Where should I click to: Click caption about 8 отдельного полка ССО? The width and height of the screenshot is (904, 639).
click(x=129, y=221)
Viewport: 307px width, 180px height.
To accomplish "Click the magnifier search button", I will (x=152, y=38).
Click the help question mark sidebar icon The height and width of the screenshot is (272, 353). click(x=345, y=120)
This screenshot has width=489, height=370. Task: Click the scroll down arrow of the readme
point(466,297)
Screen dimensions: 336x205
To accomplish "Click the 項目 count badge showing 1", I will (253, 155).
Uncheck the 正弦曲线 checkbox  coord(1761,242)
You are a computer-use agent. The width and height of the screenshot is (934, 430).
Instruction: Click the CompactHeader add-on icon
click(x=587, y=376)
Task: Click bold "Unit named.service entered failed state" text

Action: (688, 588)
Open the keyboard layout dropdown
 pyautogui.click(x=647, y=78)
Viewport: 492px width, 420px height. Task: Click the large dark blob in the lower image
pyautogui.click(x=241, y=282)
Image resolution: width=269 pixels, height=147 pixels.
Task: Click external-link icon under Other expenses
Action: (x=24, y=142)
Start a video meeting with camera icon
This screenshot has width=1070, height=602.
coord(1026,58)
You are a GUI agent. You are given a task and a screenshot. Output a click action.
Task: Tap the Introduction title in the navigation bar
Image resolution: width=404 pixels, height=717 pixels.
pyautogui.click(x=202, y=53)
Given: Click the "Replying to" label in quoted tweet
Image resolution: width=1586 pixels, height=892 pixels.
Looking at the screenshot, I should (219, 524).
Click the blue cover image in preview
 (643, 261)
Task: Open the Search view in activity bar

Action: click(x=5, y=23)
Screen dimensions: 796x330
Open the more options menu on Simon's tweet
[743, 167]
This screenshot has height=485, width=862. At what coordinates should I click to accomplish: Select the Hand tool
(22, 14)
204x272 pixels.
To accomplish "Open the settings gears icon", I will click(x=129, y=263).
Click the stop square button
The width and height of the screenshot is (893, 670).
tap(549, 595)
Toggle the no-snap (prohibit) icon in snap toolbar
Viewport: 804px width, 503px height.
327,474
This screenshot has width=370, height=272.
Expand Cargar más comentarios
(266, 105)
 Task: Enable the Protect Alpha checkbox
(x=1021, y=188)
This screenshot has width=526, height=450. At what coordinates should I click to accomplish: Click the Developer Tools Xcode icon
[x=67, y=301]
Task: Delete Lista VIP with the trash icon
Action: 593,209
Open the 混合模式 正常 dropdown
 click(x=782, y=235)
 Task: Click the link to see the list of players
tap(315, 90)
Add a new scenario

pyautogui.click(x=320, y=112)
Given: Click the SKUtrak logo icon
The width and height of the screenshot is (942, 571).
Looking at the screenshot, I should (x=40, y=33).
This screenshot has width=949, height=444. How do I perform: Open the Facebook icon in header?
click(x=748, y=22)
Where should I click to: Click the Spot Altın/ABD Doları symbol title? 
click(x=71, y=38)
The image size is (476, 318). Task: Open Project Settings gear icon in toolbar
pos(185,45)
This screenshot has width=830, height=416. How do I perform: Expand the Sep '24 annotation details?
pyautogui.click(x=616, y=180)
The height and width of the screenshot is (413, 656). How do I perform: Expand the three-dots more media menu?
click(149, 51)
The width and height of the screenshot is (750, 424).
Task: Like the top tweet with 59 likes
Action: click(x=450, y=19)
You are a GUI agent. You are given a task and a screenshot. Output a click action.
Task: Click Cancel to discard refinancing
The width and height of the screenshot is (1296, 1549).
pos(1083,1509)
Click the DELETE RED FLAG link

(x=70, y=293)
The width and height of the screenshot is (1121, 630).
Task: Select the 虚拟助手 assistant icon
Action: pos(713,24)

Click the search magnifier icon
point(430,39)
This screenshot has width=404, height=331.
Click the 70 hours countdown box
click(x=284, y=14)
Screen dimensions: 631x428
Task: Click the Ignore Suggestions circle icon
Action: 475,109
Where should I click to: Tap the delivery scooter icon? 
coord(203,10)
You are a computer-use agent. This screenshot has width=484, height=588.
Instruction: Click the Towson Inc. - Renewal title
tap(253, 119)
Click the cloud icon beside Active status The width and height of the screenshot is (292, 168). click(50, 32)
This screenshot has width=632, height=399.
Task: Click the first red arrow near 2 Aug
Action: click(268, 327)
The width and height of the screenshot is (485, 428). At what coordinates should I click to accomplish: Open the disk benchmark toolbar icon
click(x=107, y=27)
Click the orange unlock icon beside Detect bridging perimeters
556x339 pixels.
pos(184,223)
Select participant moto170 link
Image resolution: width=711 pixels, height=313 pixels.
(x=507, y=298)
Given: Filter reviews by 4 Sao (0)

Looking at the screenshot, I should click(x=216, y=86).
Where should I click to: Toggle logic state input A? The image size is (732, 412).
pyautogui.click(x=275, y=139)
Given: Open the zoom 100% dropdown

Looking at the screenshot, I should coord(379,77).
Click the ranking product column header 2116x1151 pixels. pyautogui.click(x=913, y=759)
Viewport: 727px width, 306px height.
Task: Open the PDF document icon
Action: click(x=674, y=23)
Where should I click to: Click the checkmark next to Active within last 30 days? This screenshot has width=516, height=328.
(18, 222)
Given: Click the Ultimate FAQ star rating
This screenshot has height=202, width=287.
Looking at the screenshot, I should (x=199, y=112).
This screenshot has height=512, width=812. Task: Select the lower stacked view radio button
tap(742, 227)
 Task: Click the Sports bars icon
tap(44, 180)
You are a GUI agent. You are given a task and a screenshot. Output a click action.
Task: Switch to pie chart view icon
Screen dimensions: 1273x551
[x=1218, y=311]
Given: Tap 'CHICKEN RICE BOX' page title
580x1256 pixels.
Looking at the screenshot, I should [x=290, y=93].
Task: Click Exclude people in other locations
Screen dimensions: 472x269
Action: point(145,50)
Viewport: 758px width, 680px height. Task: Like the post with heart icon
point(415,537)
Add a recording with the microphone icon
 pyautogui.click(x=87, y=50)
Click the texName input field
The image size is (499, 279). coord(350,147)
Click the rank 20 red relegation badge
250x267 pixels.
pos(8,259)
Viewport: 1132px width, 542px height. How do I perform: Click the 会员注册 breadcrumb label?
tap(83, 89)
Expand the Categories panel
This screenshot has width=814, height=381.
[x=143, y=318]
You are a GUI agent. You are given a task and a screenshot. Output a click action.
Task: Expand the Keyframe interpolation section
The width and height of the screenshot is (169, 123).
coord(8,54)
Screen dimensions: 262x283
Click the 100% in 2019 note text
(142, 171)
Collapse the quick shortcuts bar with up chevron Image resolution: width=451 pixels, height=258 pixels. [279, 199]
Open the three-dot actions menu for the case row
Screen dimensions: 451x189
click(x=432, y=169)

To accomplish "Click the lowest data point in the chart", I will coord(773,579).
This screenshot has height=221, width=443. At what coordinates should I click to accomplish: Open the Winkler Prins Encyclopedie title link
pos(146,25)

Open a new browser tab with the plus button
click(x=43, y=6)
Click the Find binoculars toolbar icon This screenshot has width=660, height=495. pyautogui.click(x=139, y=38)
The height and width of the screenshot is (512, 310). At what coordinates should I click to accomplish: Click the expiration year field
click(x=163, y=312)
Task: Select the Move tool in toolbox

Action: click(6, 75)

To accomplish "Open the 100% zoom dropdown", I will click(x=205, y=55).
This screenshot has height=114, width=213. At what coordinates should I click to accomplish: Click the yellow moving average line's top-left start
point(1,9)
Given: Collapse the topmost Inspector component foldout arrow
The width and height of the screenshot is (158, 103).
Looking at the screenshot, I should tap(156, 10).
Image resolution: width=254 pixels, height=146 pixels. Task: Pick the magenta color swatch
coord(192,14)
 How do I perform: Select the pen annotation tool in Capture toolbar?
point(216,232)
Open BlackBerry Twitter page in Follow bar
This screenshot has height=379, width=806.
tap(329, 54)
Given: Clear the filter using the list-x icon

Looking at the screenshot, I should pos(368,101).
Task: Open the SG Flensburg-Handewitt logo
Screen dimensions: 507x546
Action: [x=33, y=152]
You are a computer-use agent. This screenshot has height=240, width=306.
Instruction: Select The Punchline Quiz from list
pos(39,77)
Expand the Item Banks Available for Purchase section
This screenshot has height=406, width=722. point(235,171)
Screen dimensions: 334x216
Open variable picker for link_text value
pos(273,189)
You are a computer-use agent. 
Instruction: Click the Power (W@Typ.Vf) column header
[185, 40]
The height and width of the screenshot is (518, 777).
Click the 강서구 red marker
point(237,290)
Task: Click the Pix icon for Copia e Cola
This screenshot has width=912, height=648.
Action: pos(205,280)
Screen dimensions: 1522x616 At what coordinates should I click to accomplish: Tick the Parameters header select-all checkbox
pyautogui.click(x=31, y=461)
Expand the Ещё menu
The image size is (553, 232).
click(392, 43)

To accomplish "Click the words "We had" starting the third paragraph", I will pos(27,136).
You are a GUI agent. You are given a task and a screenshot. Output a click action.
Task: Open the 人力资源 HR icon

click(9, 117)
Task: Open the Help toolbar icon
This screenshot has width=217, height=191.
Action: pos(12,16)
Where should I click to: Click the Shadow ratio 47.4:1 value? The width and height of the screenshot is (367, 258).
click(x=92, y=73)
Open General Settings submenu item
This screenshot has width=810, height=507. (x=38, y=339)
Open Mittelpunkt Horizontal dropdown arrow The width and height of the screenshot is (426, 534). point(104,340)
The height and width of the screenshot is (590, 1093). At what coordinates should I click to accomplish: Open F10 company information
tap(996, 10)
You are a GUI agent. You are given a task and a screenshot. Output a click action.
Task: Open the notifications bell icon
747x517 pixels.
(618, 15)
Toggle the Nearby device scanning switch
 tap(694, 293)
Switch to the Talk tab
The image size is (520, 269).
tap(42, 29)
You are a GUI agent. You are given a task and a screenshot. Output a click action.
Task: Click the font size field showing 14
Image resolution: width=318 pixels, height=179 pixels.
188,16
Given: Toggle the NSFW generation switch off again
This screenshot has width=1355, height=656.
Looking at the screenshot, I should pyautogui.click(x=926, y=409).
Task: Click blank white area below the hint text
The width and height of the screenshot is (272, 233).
■ ■ ■
(EXERCISE):
Pull out all lines from the listing that contain the string "badge".

(WRITTEN RESPONSE):
To accomplish "Click the 項目 count badge showing 1", I will (253, 155).
Click the rank 20 red relegation badge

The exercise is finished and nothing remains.